For more information on Congenital Hypothyroidism click here. Ask your Gynaecologist or Paediatrician about thyroid function testing and the Newborn Screening and educate yourself on your hospital or birthing centre’s testing policies. You have a right to know.
In the long run, my goal (even though it may seem impossible) is to change legislation in South Africa and make Thyroid Function Testing a mandatory requirement for all children born at public and private hospitals. If you would like to keep in touch and help, or maybe know how we can tackle this mammoth task, email me here. If you are a CH parent yourself and would like to chat feel free to contact me here.
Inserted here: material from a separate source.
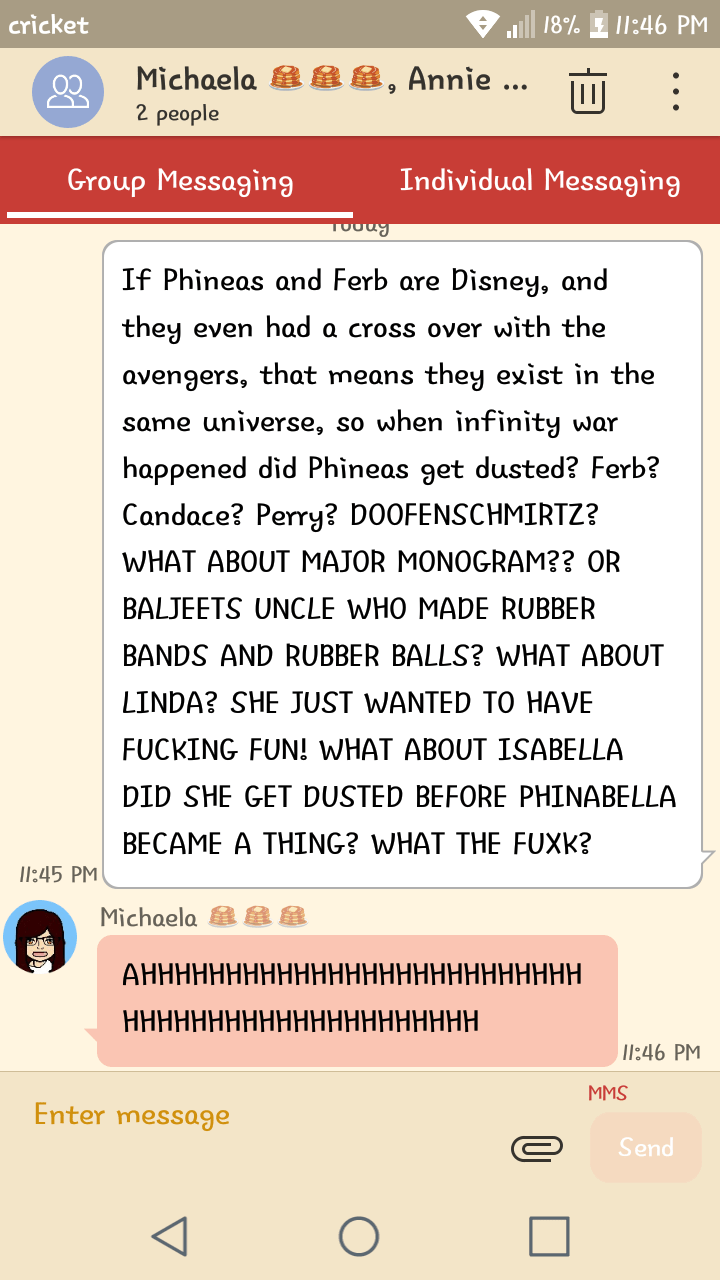The image size is (720, 1280).
Task: Tap the MMS label above Send
Action: (608, 1093)
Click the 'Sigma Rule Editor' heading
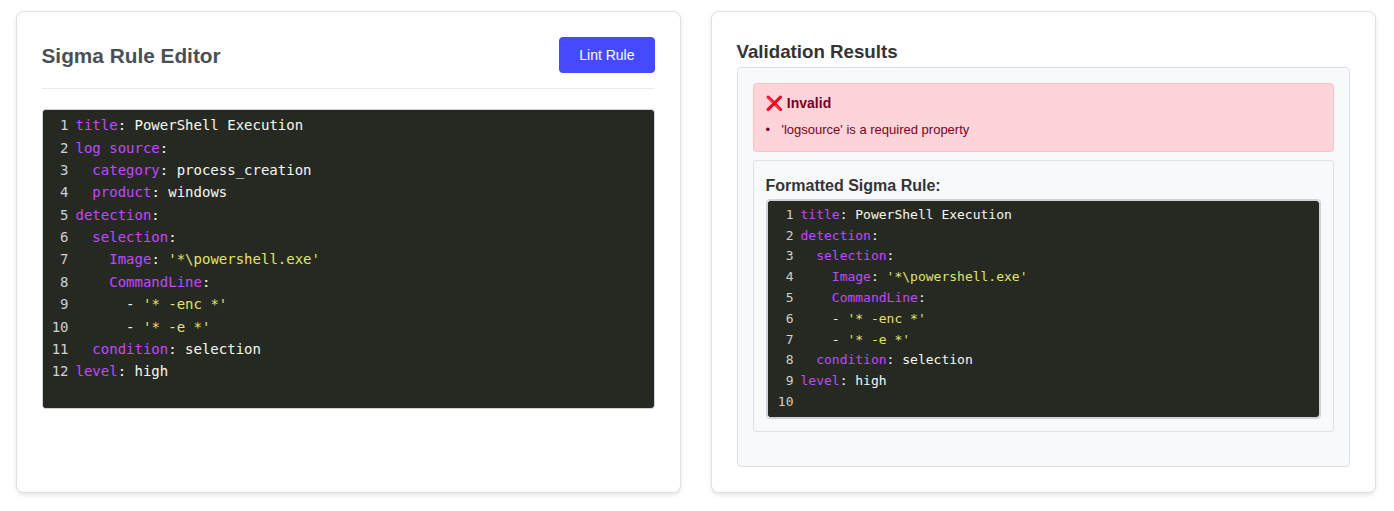Image resolution: width=1394 pixels, height=511 pixels. click(131, 56)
On a personal note, I would like to thank Adrienne’s amazing, loving, kind and compassionate Pediatrician Dr. Mirjana Lucic whose attention to detail and urgency diagnosed Ady on day 2 of her life. It is because of her, and the policies she and her colleagues put in place at the hospital, that Adrienne will grow to be a normal functioning and healthy little girl. Thank you to my Gynae, Dr. Sarah Jackson, who showed such compassion in those first few days of her life and brought her into this big wide world safely. Thank you’s must also go to the incredible nursing staff at the Netcare Park Lane Hospital who were supportive and caring through the tears, the extra blood draws and scans. Your kindness and professionalism was not unnoticed.